Several writers took up the theme of supernatural activity controlling the fates of ships and airplanes which entered the area. By the early 1960s the region was defined as a triangle. Its vertices shifted frequently, based on the prevailing theories of each writer. Gradually it became known as the Bermuda Triangle, with its vertices at Bermuda, the southern tip of Florida on the Atlantic, and Puerto Rico. Over the decades hundreds of stories of missing ships, lost airplanes, and other strange phenomena have been attributed to its waters. Tales of derelict vessels, found with no crew and no evidence of what happened to them, are common to the area as well. Is it real? As real as imagination can make it. Here is the story of how the media created and continues to add to the urban legend that is the Bermuda Triangle.
From its 1948 inception, Fate Magazine featured stories of extraterrestrials, the paranormal, and the supernatural. Pinterest
1. The first story by the Associated Press contained several pieces of misinformation
V. W. Jones’ article in the Miami Herald did not draw much attention from the general public beyond the circulation area of the newspaper. In it, Jones made reference to numerous losses of ships and airplanes which remained unexplained. He did not mention the region in which the vessels were lost was one of the most highly trafficked areas of the world. Tourism, fishing, military training evolutions and commercial shipping in the area were dense. He ignored technical possibilities to explain their losses, and cloaked them in mysterious circumstances. Though the public largely ignored the story, other writers did not. They, and their publishers, observed another type of phenomena. Unexplained mysteries possibly attributed to the supernatural, or even better, the extraterrestrial, sold well. It was the dawn of the atomic age, and a new golden age for science fiction.

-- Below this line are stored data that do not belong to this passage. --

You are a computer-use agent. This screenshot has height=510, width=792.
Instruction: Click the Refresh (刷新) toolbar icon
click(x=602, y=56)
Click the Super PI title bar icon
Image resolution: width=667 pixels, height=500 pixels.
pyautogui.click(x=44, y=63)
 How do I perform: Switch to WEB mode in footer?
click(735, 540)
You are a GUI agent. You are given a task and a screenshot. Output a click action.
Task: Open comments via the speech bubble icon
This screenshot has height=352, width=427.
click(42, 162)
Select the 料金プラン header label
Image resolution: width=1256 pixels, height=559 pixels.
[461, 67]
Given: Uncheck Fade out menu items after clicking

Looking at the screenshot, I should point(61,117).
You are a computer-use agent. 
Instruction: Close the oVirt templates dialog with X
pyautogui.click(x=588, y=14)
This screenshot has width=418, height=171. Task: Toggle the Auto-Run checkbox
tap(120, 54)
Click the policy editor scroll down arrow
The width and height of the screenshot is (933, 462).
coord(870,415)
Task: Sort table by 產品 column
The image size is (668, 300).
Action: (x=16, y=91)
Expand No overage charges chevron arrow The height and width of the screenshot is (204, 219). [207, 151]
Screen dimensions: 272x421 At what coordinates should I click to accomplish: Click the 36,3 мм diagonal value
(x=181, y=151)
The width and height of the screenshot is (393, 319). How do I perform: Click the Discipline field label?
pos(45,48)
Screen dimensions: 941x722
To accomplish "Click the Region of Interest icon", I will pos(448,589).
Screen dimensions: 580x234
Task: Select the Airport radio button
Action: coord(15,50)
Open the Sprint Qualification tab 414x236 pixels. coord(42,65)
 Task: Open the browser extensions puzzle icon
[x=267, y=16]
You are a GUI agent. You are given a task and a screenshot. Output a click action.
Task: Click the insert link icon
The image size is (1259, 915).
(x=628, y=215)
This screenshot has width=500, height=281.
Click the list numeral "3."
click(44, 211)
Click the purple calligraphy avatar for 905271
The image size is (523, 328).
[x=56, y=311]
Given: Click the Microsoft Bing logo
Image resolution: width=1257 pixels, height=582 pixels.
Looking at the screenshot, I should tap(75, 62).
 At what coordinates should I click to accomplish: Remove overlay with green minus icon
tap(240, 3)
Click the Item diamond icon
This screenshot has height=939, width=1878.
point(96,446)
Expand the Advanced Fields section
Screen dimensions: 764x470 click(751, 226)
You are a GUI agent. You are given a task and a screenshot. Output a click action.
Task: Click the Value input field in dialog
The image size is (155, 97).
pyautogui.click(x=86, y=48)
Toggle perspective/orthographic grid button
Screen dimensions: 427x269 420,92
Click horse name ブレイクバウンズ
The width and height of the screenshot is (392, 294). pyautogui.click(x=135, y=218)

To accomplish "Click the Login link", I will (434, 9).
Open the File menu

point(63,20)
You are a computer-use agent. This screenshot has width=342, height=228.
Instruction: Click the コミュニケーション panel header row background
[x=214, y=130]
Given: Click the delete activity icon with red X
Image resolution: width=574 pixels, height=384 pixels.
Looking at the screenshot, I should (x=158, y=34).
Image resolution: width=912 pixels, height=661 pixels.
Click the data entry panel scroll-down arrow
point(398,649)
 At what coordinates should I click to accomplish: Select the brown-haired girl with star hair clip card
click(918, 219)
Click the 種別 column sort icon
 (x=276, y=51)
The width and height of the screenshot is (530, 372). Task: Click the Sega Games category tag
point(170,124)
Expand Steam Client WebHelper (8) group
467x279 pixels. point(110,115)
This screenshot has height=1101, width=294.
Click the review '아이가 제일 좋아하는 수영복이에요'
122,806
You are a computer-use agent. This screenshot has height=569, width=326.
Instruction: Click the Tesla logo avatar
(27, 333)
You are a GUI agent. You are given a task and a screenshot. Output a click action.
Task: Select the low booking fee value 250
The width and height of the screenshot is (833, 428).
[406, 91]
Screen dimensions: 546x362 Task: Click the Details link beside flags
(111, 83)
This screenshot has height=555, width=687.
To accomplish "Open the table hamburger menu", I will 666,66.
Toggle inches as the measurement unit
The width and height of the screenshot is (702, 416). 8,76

Enter Fate Magazine. Fate was founded in 1948, the first American magazine dedicated to the paranormal. In 1952 an article by a writer named George Sand appeared in the magazine. It was the first to lay out the triangular region in which a seemingly unusual number of disappearances of ships, airplanes, and the people within them vanished without a trace. Fate Magazine was also a leader in the promulgation of stories from people recounting their personal encounters with UFOS at the time. Sand’s article applied special focus to the loss of five US Navy TBM Avenger aircraft, with all of their crew, during a training mission in 1945, implying the Navy had covered up information regarding the circumstances in which the mission was lost. Other magazines, including Argosy, a pulp publication, took up the refrain. Flight 19 was an early focus on what became known as the Bermuda Triangle.